Liriope - sometimes called "monkeygrass" - is not a grass at all but a member of the lily family. There are several look-alike plants such as the fast spreading Creeping Lilyturf (L. spicata) and the less hardy and finer textured Mondograss (Ophiopogon japonicus) that often confuse gardeners who just have a nodding acquaintance with these fine plants. Lilyturf is the largest of these, growing 12 to 18 inches tall - all from half inch wide leaves that push from underground roots. Most of the variegated-leaved types belong to this species, but uncharacteristically, I prefer the green leafed form of this plant.
Lilyturf is well behaved in the garden and tends to stay put with the clump slowly increasing in size. In August plants send up spikes of blue flowers above the foliage that resemble the unique blue blooms of grape hyacinth - hence the species name. White-flowered forms are also available. The Creeping Lilyturf also blooms in August but it tends to keep its flowers hidden down in the foliage and the color is a washed out whitish-blue.

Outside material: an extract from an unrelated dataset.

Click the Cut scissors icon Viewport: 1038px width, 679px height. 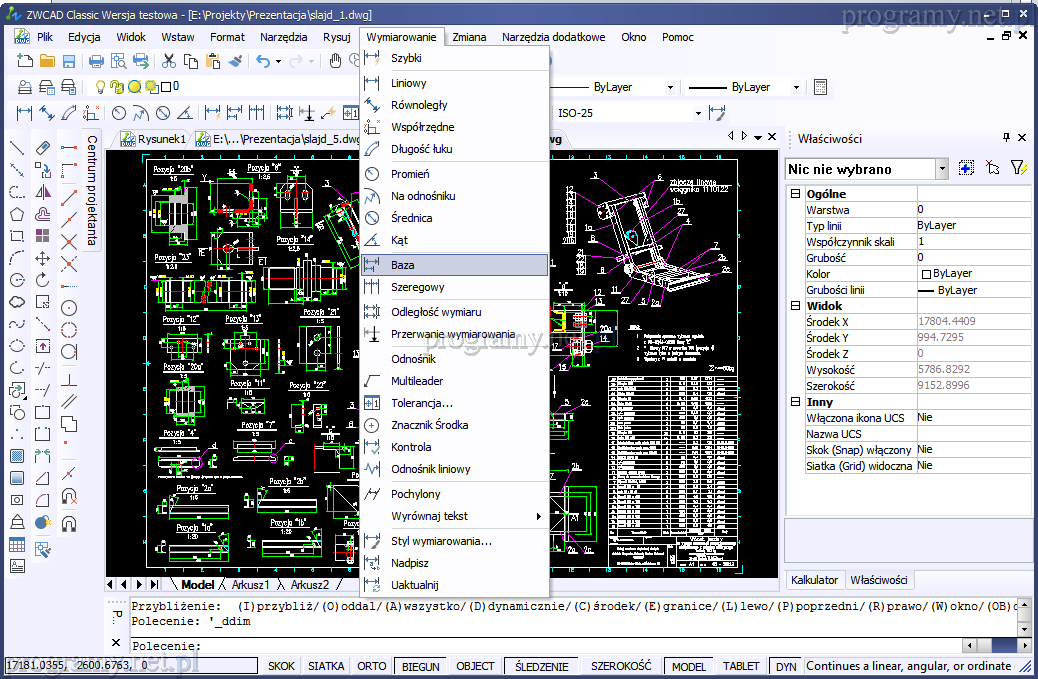click(x=169, y=62)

Liriope is originally native to China and Japan and was introduced to the west over 200 years ago. Though it has been around a long time, relatively little has been written about it in garden books, primarily because Yankee garden writers just don’t understand our love affair with lilyturf. This species is hardy to Zone 6 in the north while the Creeping Lilyturf is hardy to Zone 4, but they both do better further south. Just like alligators and mosquitoes, Liriope likes it hot and humid.

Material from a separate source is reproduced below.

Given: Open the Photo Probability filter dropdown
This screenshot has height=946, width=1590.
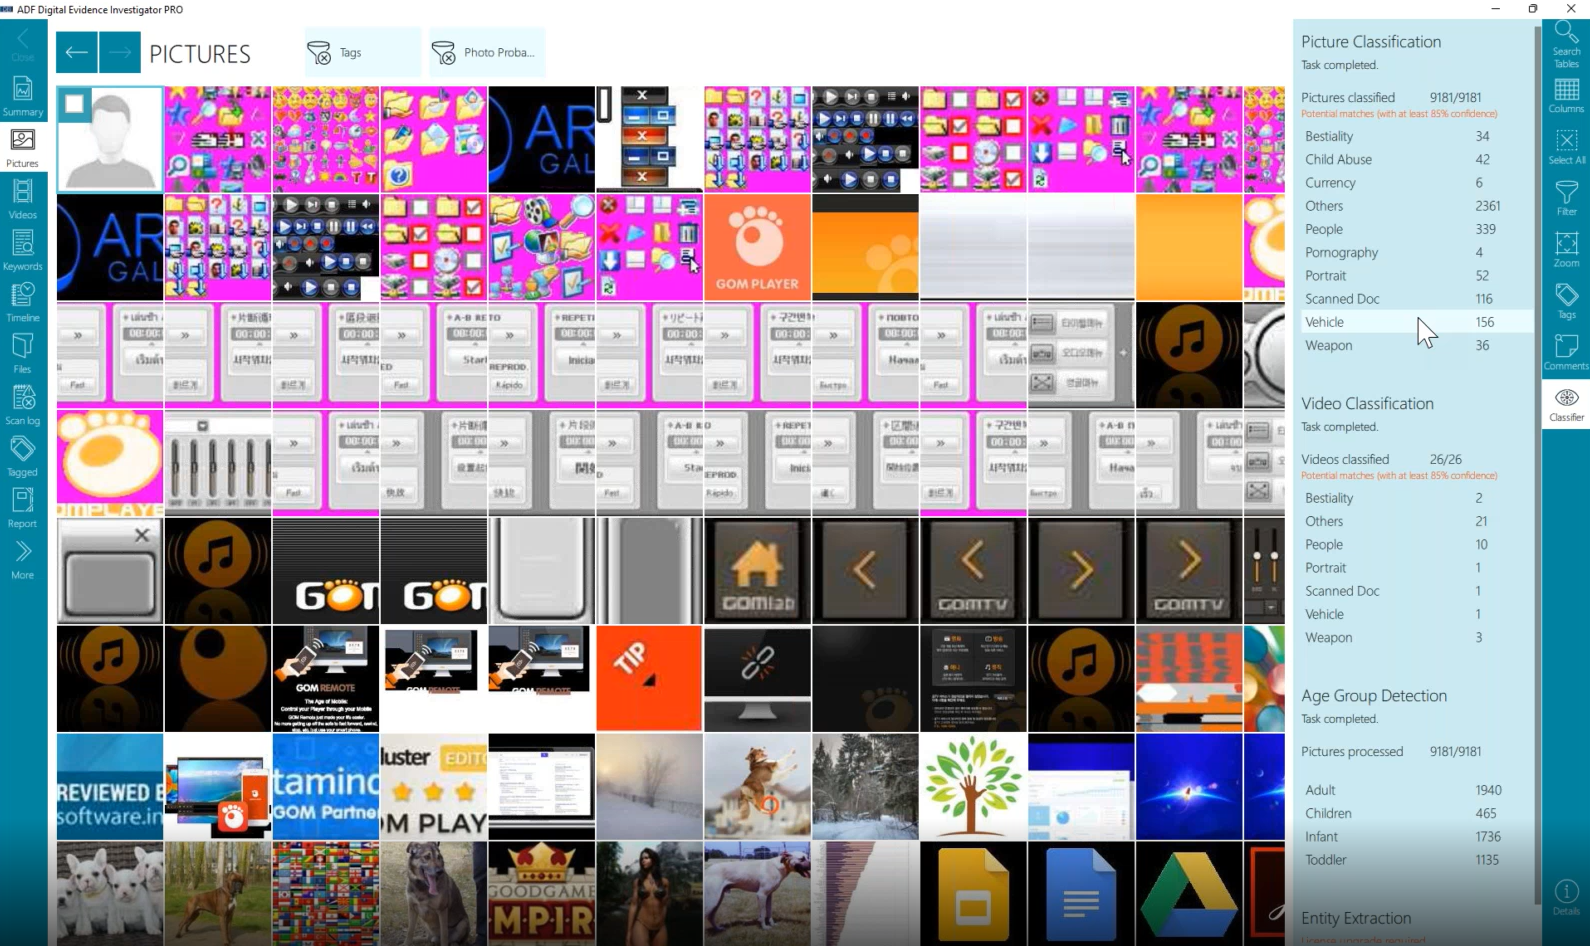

Because of its clump forming nature, lilyturf is a natural for edging or groundcover purposes. Divisions should be planted on 12 inch centers with two years usually required for the clump to more or less grow together. Bermudagrass has a bad habit of invading Liriope plantings, but the relatively new selective grass herbicide called Poast (Ortho Grass Killer) will kill the bermudagrass without affecting the lilyturf.

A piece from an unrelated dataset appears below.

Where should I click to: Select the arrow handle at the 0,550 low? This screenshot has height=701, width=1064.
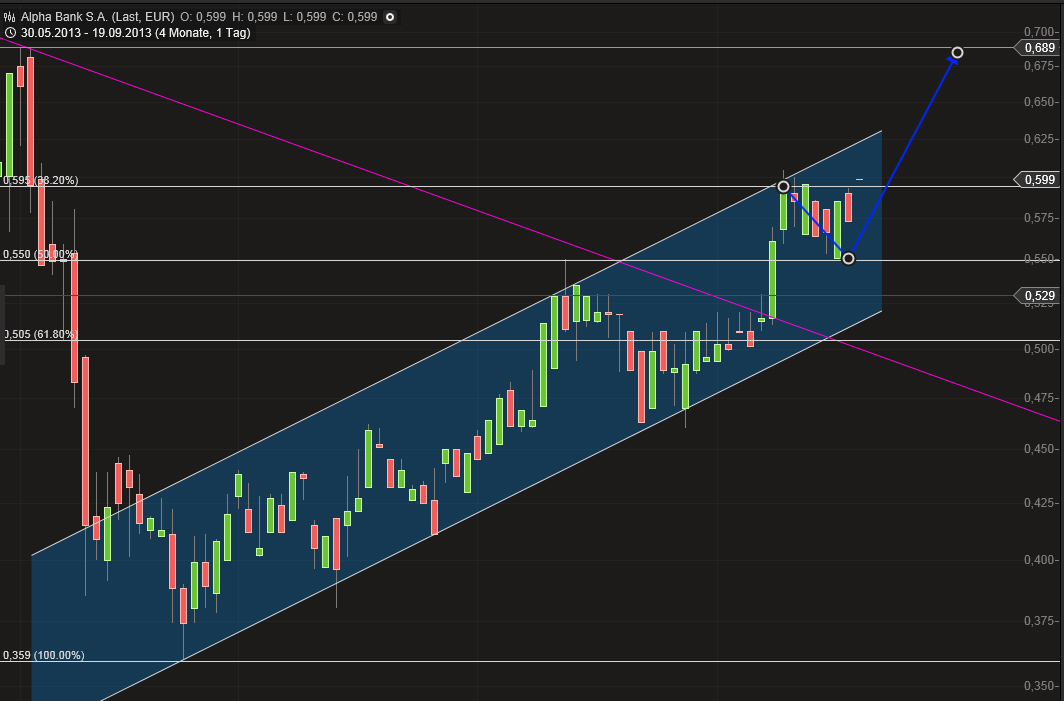click(x=849, y=258)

While best in moderate shade, lilyturf will grow in either full sun or heavy shade. Expect fewer flowers in heavy shade. In February the foliage usually dies down to the ground and should be trimmed off. An easy way to accomplish this is to raise the wheels on the lawn mower to its highest setting and give it a tall haircut. If you are tardy about cutting the old leaves back, check to see if new growth is coming before doing the trim job.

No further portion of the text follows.